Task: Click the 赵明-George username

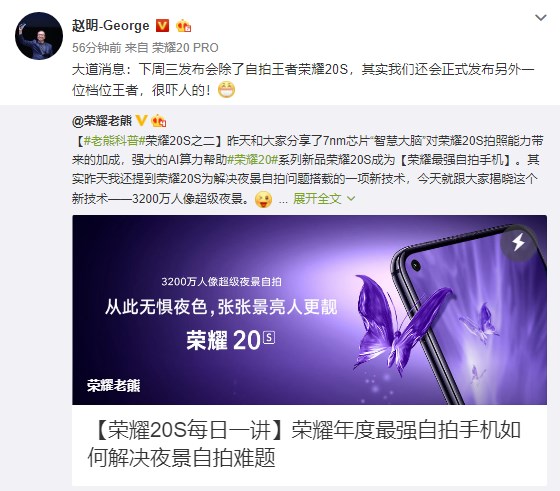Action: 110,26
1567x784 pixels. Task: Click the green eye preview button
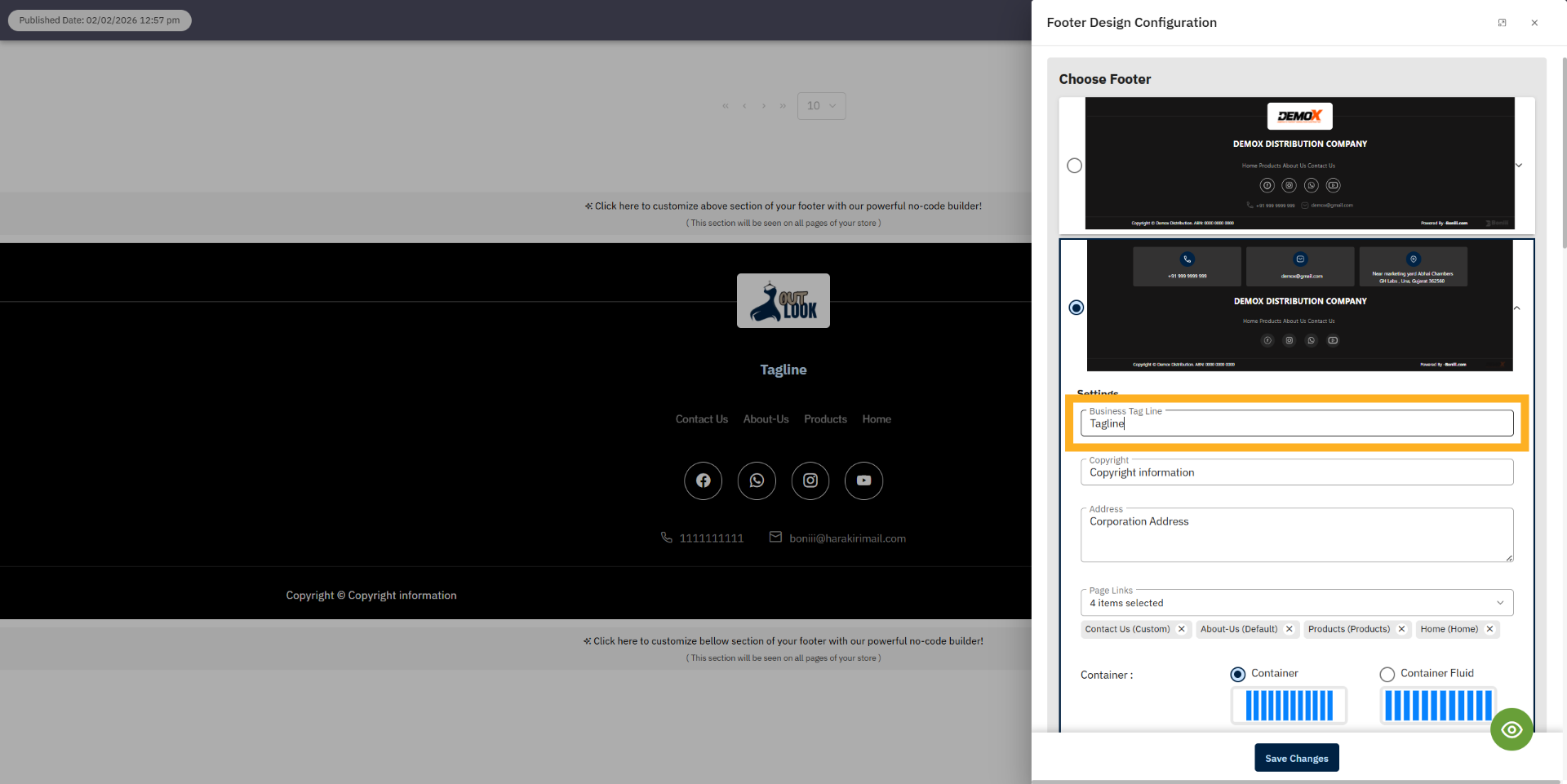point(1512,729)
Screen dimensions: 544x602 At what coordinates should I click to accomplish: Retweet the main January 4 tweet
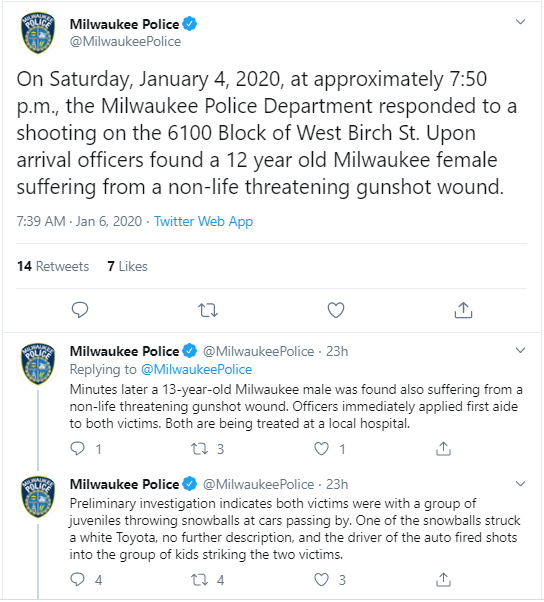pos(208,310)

--

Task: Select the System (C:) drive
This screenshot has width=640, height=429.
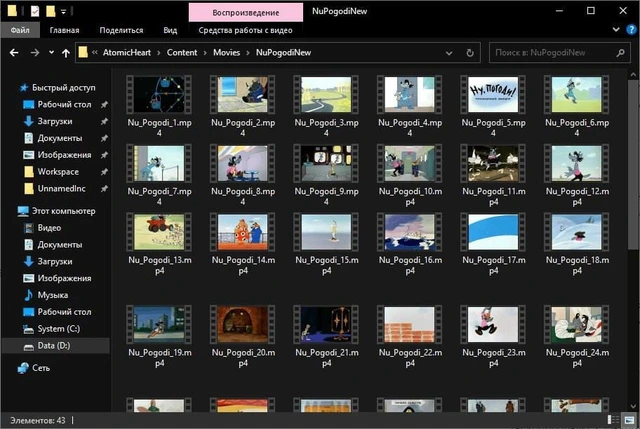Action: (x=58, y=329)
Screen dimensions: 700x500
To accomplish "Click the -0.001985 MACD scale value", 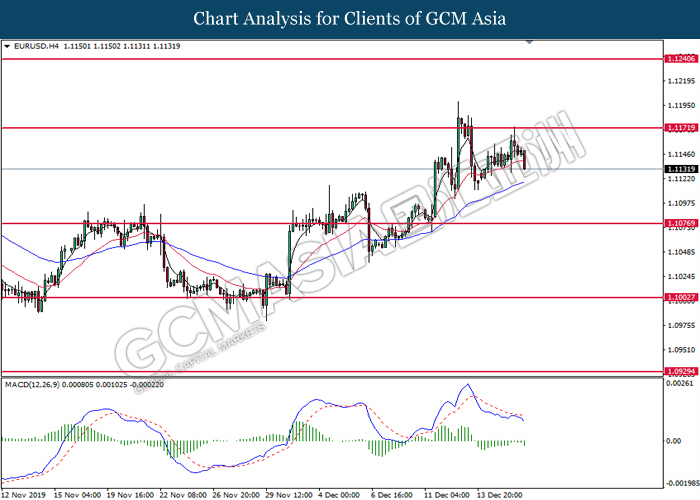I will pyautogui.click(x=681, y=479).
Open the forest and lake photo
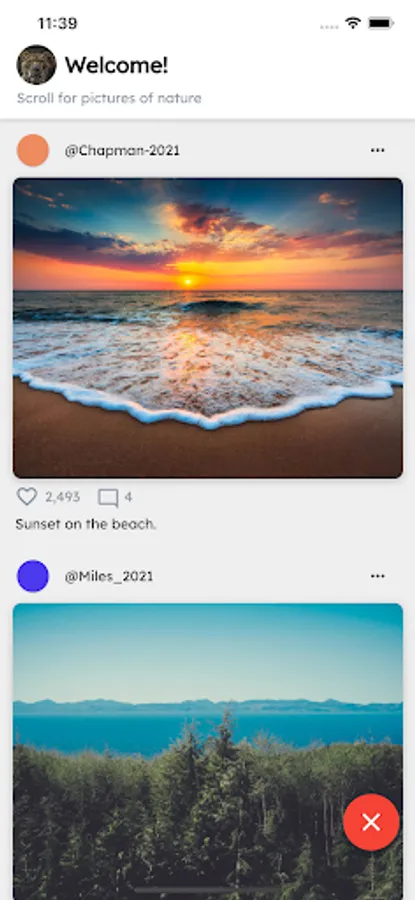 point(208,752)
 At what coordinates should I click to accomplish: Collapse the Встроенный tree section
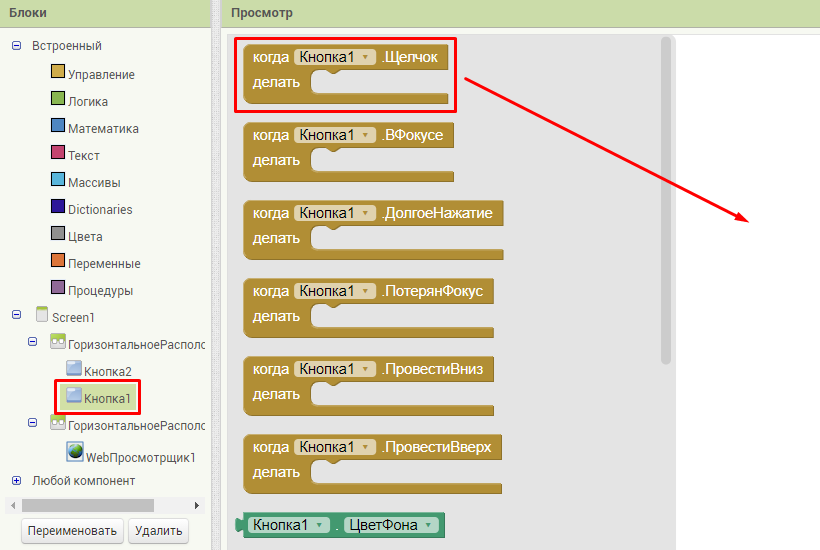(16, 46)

SHORT PROBLEM.
Transcribe the rows starting at the line that contains "Task: Click the 赵明-George username" and ending at the line that contains "pos(208,310)", both included, reproducing each line as it appears. Leave the pictures out of your answer.

CORRECT RESPONSE.
Task: Click the 赵明-George username

Action: 110,26
1567x784 pixels. Task: Click the green eye preview button
point(1512,729)
Screen dimensions: 544x602 At what coordinates should I click to accomplish: Retweet the main January 4 tweet
pos(208,310)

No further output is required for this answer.